#### [What the exercise asks]
All of the records should come back exactly as written.
+-------+
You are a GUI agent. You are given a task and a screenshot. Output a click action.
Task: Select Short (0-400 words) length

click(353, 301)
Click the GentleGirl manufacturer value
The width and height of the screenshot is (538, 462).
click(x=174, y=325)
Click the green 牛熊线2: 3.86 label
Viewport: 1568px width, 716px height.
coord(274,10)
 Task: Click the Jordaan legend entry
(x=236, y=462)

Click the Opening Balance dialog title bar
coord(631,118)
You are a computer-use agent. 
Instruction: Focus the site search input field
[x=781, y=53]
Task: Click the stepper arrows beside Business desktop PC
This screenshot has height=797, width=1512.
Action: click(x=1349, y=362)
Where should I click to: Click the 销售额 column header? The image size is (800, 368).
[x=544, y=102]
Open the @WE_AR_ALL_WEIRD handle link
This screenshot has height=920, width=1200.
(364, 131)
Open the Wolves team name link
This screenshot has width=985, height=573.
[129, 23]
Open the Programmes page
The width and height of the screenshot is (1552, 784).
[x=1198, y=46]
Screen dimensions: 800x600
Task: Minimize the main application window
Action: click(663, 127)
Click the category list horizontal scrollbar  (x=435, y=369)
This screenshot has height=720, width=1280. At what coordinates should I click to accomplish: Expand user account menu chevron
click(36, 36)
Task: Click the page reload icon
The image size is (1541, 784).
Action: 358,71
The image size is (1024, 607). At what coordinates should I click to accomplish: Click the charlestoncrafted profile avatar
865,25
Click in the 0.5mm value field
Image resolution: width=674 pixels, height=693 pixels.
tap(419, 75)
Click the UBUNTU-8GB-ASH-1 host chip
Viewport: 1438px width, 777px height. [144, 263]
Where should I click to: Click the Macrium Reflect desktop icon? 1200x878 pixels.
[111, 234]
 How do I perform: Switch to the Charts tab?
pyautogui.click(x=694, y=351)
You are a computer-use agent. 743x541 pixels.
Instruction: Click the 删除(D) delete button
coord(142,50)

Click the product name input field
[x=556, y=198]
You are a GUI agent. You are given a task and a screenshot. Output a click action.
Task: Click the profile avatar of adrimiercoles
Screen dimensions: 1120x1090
+-------+
#### [Answer section]
You are a GUI agent. You are given a task and a screenshot. Output a click action.
Task: Select Short (0-400 words) length

click(353, 301)
Click the GentleGirl manufacturer value
The width and height of the screenshot is (538, 462).
click(x=174, y=325)
Click the green 牛熊线2: 3.86 label
Viewport: 1568px width, 716px height.
coord(274,10)
 Task: Click the Jordaan legend entry
(x=236, y=462)

Click the Opening Balance dialog title bar
coord(631,118)
You are a computer-use agent. 
Instruction: Focus the site search input field
[x=781, y=53]
Task: Click the stepper arrows beside Business desktop PC
This screenshot has height=797, width=1512.
Action: click(x=1349, y=362)
Where should I click to: Click the 销售额 column header? The image size is (800, 368).
[x=544, y=102]
Open the @WE_AR_ALL_WEIRD handle link
This screenshot has height=920, width=1200.
(364, 131)
Open the Wolves team name link
This screenshot has width=985, height=573.
[129, 23]
Open the Programmes page
The width and height of the screenshot is (1552, 784).
[x=1198, y=46]
Screen dimensions: 800x600
Task: Minimize the main application window
Action: click(663, 127)
Click the category list horizontal scrollbar  (x=435, y=369)
This screenshot has height=720, width=1280. At what coordinates should I click to accomplish: Expand user account menu chevron
click(36, 36)
Task: Click the page reload icon
The image size is (1541, 784).
Action: 358,71
The image size is (1024, 607). At what coordinates should I click to accomplish: Click the charlestoncrafted profile avatar
865,25
Click in the 0.5mm value field
Image resolution: width=674 pixels, height=693 pixels.
tap(419, 75)
Click the UBUNTU-8GB-ASH-1 host chip
Viewport: 1438px width, 777px height. [144, 263]
Where should I click to: Click the Macrium Reflect desktop icon? 1200x878 pixels.
[111, 234]
 How do I perform: Switch to the Charts tab?
pyautogui.click(x=694, y=351)
You are a computer-use agent. 743x541 pixels.
Instruction: Click the 删除(D) delete button
coord(142,50)

Click the product name input field
[x=556, y=198]
You are a GUI agent. You are given a task and a screenshot. Output a click action.
Task: Click the profile avatar of adrimiercoles
Screen dimensions: 1120x1090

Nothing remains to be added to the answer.